### What this task involves
If a line in the records below contains the word "computer", return that line.

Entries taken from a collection

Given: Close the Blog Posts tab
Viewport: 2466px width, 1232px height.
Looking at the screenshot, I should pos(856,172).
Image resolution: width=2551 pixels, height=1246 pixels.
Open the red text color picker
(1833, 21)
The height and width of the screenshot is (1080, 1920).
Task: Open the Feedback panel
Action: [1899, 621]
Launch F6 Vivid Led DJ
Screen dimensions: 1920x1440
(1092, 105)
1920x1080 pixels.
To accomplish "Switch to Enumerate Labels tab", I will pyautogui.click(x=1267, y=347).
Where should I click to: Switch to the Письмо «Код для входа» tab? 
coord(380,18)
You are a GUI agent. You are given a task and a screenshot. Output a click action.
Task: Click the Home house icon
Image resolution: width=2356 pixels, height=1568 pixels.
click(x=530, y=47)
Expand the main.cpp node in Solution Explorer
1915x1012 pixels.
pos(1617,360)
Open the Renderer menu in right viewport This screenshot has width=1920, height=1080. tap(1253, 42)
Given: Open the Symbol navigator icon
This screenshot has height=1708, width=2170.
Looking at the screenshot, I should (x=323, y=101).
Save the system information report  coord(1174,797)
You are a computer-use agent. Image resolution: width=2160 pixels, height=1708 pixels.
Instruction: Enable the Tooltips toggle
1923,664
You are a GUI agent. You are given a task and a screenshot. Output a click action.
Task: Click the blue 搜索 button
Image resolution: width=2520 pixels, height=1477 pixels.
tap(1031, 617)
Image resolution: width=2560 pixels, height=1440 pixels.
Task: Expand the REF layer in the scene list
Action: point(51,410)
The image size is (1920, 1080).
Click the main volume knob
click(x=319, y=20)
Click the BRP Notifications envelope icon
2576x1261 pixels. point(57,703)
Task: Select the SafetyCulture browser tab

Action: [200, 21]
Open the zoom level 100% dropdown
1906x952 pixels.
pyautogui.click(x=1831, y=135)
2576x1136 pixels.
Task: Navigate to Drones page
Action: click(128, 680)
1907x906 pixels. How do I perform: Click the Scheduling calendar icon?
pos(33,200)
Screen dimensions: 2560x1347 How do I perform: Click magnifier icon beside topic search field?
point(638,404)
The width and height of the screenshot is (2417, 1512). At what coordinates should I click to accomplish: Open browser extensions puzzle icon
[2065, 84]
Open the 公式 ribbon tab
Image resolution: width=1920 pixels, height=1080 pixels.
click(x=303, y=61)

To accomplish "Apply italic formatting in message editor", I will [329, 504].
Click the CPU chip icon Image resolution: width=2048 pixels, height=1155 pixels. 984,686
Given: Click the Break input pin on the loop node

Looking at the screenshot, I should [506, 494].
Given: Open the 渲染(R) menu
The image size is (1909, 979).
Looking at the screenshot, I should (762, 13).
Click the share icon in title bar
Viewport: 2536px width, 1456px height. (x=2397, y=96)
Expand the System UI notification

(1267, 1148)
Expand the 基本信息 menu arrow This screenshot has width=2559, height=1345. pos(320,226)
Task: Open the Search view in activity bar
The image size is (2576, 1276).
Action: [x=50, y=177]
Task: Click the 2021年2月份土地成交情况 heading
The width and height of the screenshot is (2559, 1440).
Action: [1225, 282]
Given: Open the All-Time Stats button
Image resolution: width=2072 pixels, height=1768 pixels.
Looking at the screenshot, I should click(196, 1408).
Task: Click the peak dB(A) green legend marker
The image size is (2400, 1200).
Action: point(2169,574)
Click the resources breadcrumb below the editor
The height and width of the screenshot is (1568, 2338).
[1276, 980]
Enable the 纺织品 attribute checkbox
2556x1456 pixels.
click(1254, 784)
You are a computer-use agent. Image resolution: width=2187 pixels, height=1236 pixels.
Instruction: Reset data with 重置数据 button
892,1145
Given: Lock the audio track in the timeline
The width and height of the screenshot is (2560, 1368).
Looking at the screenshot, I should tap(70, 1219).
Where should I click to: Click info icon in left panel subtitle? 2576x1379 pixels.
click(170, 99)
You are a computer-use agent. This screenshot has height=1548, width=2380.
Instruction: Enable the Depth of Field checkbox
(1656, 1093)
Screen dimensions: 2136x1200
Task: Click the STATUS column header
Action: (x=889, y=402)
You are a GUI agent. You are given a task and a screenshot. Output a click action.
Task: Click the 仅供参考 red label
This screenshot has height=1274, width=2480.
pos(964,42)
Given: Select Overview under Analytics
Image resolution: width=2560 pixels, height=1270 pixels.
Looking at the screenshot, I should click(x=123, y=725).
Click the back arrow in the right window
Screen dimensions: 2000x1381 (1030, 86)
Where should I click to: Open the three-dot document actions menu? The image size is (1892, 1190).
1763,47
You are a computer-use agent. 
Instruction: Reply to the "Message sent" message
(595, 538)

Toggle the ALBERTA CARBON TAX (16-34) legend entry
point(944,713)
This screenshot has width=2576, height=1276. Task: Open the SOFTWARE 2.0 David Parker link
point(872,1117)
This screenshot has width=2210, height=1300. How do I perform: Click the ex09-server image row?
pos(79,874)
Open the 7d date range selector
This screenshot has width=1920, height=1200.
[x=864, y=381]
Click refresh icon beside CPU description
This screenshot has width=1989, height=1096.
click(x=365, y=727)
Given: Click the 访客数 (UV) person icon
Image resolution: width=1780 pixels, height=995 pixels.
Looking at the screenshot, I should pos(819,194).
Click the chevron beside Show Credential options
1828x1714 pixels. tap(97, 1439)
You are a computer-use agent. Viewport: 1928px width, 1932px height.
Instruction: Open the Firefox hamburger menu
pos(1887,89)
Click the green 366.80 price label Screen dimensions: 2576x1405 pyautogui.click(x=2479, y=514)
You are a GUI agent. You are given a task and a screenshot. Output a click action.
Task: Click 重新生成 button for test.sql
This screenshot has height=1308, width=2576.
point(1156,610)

### Answer to this task
You are a computer-use agent. Image resolution: width=2160 pixels, height=1708 pixels.
You are a computer-use agent. Image resolution: width=2187 pixels, height=1236 pixels.
You are a computer-use agent. This screenshot has height=1548, width=2380.
You are a computer-use agent. 
You are a computer-use agent. Viewport: 1928px width, 1932px height.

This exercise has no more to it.